Berkat kerja sama yang baik, mereka berhasil menghancurkan seutuhnya pengait itu. Udara segar mengalir masuk melalui celah sempit jendela yang baru sempat mereka buka, memberi mereka sedikit harapan.

“Cicak cicak di dinding, diam-diam merayap...” suara Ratih bernyanyi menyerupai seorang anak kecil berjalan menuju kamar atas. Mendengar hal itu Mita dan Adam saling menatap sambil menarik napas panjang. Dengan cekatan Mita kembali menutup jendela yang berhasil Ia buka dengan susah payah dan kembali ke bawah lantai bersama Adam.

“Gubrak!” suara pintu yang dibuka dengan kasar.

“Halo kakak, mau main? Aku bosen daritadi gak bisa keluar. Nenek tua itu selalu gak mau gantian.” gumam Ratih sambil jalan mengelilingi kamar Mita dan Adam.

"Wah, apa ini kak? Mainanmu banyak banget. Riri pinjem boleh?” ucap Ratih sambil membuka kotak mainan Adam yang tersimpan di sudut kamar.

“Ka...Kamu siapa?” tanya Mita dengan raut wajah tegang dan kebingungan. “Riri! Kakak siapa?” sahut Ratih sambil terus mengobok-ngobok kotak mainan Adam.

Keringat bercucuran dari pangkal rambut Mita menuju ke bawah dagu. Setelah terdiam beberapa detik, Ia mulai memberanikan diri untuk berinteraksi lebih jauh dengan Ibunya. Meskipun sebenarnya Ia pun tidak yakin kalau Ibunya mengenalinya atau tidak.

"A...Aku Mita, ini Adam adikku,” jawab Mita sambil menelan ludah. Perlahan Mita mencoba mengendalikan situasi. Dia berpikir untuk bisa keluar dari kamar itu dan segera meminta bantuan.

“Riri disini ngapain?” tanya Mita sambil merangkak mendekat ke arah Ratih. “Aku di suruh si nenek buat awasin kakak-kakak,” jawab Ratih sambil memainkan boneka usang milih Mita dulu. “Tapi aku bosen banget, pengen main aja.
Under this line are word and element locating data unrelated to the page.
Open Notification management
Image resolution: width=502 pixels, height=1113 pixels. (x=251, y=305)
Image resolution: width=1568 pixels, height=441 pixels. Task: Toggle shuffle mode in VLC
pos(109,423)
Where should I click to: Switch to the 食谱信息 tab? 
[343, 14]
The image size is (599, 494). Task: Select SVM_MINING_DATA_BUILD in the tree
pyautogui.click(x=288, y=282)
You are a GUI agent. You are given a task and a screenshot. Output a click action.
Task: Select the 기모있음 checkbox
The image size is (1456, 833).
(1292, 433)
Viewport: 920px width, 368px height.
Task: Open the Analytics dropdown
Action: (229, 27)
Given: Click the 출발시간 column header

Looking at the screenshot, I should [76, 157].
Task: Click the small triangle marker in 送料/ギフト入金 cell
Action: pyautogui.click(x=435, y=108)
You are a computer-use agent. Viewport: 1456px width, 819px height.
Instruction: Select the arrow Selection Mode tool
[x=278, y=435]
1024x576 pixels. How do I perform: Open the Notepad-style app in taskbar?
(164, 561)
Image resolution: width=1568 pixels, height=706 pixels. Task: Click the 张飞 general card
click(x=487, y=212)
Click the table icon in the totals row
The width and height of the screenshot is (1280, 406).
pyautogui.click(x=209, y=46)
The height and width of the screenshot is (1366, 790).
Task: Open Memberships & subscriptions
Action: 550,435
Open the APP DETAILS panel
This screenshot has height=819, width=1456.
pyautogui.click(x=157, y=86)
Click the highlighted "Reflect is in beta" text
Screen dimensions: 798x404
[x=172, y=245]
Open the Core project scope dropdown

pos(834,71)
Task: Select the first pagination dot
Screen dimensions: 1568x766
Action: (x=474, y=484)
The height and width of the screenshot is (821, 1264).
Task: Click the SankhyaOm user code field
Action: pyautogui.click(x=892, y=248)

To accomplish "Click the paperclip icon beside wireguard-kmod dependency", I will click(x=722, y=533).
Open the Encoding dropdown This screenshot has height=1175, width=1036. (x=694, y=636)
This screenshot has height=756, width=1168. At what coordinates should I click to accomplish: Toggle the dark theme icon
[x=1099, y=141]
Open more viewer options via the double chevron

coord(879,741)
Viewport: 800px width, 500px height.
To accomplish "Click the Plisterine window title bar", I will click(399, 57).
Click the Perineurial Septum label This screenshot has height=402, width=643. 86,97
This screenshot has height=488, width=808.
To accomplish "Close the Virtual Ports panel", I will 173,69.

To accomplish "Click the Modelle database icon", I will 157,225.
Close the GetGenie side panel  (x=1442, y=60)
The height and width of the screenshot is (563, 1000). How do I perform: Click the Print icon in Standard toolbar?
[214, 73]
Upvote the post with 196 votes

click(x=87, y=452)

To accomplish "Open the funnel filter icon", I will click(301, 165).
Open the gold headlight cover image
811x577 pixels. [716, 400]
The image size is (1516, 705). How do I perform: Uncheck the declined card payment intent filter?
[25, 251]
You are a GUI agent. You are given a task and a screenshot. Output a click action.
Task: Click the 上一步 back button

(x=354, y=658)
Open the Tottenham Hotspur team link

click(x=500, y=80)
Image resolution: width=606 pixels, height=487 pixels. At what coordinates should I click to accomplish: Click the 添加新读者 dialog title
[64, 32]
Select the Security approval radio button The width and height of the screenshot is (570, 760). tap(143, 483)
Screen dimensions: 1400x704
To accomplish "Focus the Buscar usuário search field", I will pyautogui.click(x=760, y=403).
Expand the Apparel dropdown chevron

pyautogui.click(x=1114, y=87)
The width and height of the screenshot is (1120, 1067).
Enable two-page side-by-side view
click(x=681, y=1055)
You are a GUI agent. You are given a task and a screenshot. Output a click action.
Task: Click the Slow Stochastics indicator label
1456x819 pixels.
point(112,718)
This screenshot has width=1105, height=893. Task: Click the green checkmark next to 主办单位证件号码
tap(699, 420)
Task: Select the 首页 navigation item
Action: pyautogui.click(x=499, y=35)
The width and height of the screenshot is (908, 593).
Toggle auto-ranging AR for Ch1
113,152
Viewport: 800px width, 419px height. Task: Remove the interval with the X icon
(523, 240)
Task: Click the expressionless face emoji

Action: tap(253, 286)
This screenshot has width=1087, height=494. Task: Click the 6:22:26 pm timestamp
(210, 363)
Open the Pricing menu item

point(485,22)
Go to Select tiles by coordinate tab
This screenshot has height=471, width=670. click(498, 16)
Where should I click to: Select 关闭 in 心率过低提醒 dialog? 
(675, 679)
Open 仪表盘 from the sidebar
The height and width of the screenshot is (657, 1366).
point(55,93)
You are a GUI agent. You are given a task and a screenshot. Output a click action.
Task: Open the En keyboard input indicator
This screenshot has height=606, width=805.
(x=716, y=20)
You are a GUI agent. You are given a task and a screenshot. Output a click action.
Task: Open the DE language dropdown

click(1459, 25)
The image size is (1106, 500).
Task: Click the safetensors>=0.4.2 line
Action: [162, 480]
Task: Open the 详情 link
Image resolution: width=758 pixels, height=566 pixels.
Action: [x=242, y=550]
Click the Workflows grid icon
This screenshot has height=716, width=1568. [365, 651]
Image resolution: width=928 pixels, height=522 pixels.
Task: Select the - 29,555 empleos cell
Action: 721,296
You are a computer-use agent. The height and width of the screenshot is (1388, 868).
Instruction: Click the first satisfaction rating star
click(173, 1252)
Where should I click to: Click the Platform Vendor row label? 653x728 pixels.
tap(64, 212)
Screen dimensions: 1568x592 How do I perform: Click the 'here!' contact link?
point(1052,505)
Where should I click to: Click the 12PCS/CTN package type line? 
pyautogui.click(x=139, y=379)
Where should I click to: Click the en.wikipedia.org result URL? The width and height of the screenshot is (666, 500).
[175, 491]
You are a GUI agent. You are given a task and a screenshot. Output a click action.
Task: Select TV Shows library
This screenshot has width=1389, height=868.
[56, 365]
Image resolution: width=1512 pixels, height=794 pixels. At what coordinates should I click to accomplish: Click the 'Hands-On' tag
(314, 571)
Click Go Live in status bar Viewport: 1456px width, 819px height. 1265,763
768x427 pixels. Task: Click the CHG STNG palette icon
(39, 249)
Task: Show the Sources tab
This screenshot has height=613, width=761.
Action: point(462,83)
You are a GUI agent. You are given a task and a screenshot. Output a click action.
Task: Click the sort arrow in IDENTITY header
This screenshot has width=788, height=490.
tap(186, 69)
Kakak ku tinggalin sendirian aja boleh? Aku pengen main kak.” rayu Ratih kepada Mita dan Adam.

Mita menoleh sebentar ke arah Adam yang tampak masih kebingungan dan mencoba menanggapi Ratih. “Kalau gitu kakak boleh minta kunci kamar ini nggak? Biar kakak bisa ambil makan di dapur nanti, kami belum makan dari pagi,” tanya Mita balik ke Ratih yang masih fokus bermain.

Ratih terdiam beberapa saat, tanpa sepatah kata pun tiba-tiba tatapannya tajam tertuju pada Mita yang mengajaknya bicara.

Ia meletakkan begitu saja bonekanya di lantai dan langsung bangkit berlalu kembali menutup pintu kamar. Mita yang kaget dan kebingungan teringat sesuatu jika saja Ibunya menyadari niat meloloskan diri dari Mita dan Adam.

Mita kembali mundur untuk menemani Adam yang masih ketakutan. Dengan raut wajah lelah, Ia masih terus berusaha menelaah apa yang sebenarnya terjadi.